▸ 원본 자료
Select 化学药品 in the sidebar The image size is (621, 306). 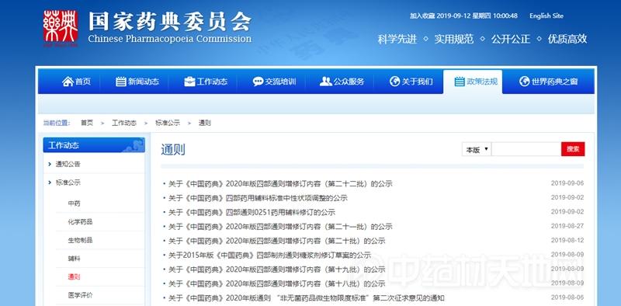[80, 221]
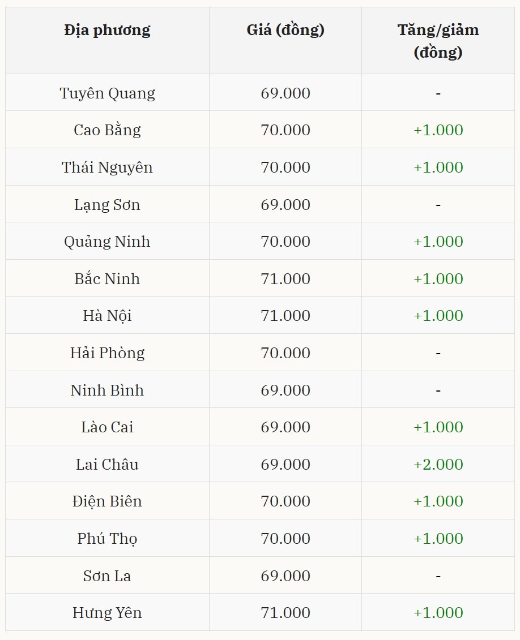520x640 pixels.
Task: Select the Tuyên Quang locality cell
Action: click(x=107, y=93)
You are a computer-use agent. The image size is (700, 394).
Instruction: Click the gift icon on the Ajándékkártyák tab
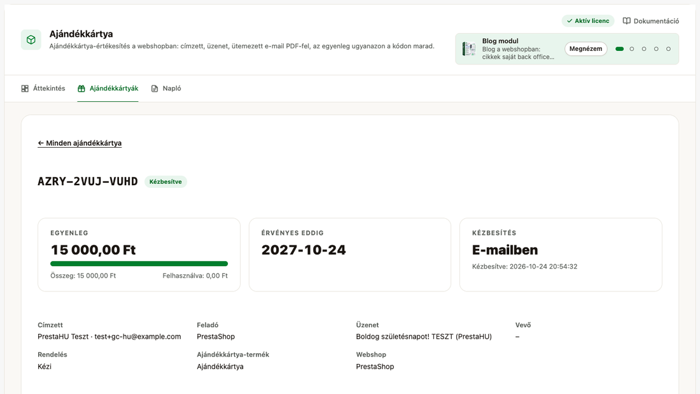[x=81, y=88]
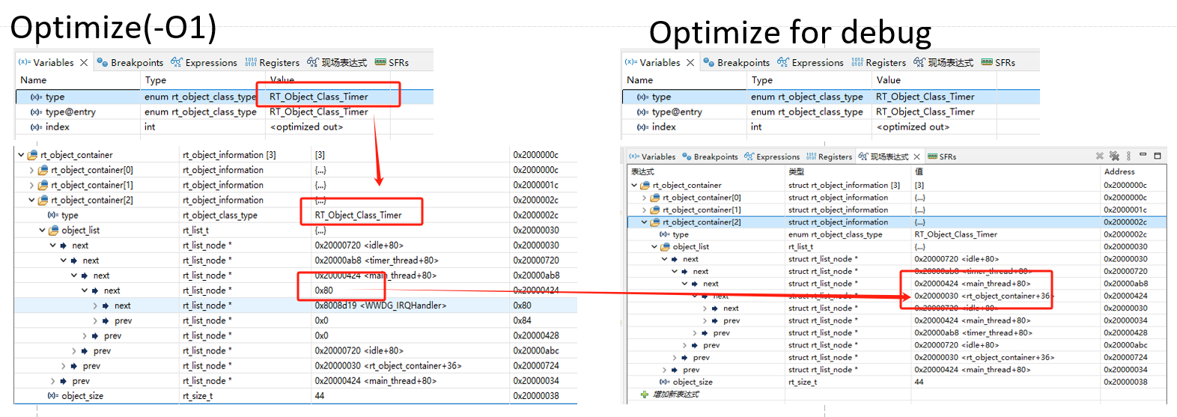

▸ 작업 내용
위 자료에서 "You are a computer-use"이 들어 있는 줄부터 자료 끝까지를 다시 쓰되, "gift"를 "present"로 바꾸고 나머지는 그대로 두세요. 답에는 그림을 넣지 마세요.

▸ 완성된 답안
You are a computer-use agent. The image size is (700, 394).
Instruction: Click the present icon on the Ajándékkártyák tab
[x=81, y=88]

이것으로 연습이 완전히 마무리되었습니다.